WIKIMEDIA, EMWA new therapy has shown promise for patients who take cholesterol-lowering statins but suffer the side effects of muscle pain and weakness. The results of a Phase 1 clinical trial published online today (October 3) in The Lancet demonstrated that delivery of an siRNA formulated in a lipid nanoparticle safely and effectively lowered LDL cholesterol.
Researchers at Alynylam Pharmaceuticals in Cambridge, Massachusetts, developed an siRNA that targets proprotein convertase subtilisin/kexin type 9 (PCSK9), a protein that typically binds and degrades LDL receptors, thereby increasing the levels of circulating LDL cholesterol. The siRNA, dubbed ALN-PCS, works by preventing the production of PCSK9 protein. Study participants who received the highest dose of ALN-PCS showed a 70 percent decrease in circulating PCSK9 protein, and an average of a 40 percent reduction in LDL cholesterol. Additionally, these participants experienced only mild adverse effects, which were comparable...
An accompanying commentary on the clinical trial, written by John Burnett and Amanda Hooper who are both scientists from the University of Western Australia, identified shortcomings, such as the small study size (32 participants) and the lack of female participants (only eight were women). Burnett and Hooper also discussed potential for off-target effects with the siRNA treatment that might be avoided by the use of other developing techniques, such as injected anti-PCSK9 antibodies.

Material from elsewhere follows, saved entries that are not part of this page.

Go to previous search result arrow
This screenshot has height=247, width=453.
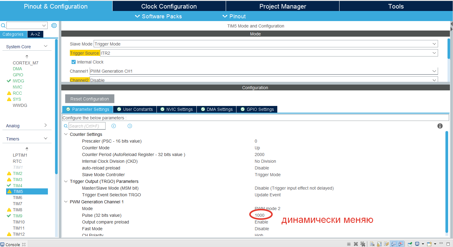(x=114, y=126)
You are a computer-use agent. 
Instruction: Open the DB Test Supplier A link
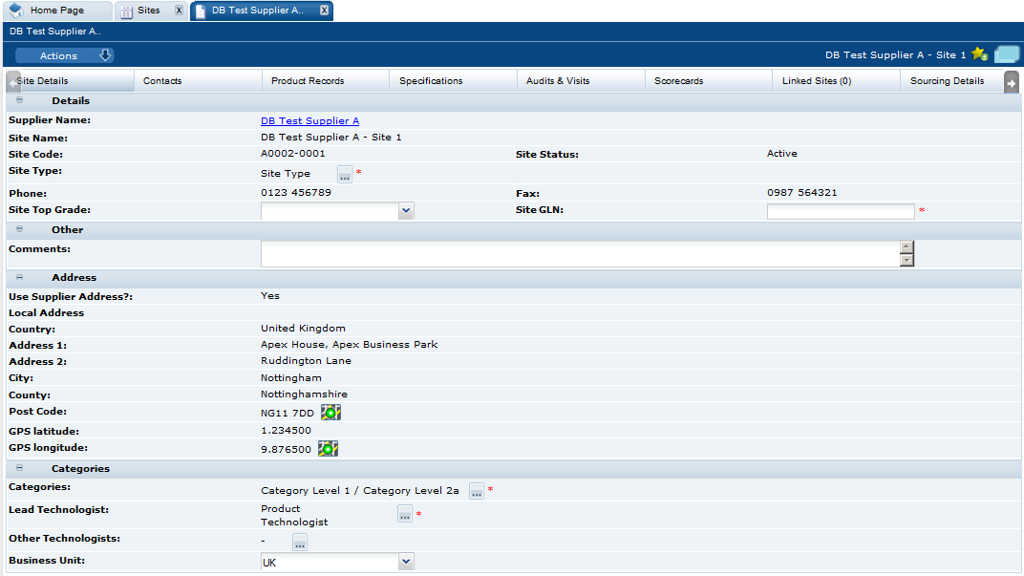coord(309,120)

But some scientists pointed out that this trial, though small, still represents proof of principle that siRNA therapeutics may someday be effectively used to treat disease. “It’s among the first demonstrations of RNA interference working in humans in a safe and tolerable way,” cardiologist Jean-Claude Tardif of the Montreal Heart Institute in Canada, who was not involved in the study, told Nature. “It’s very exciting.”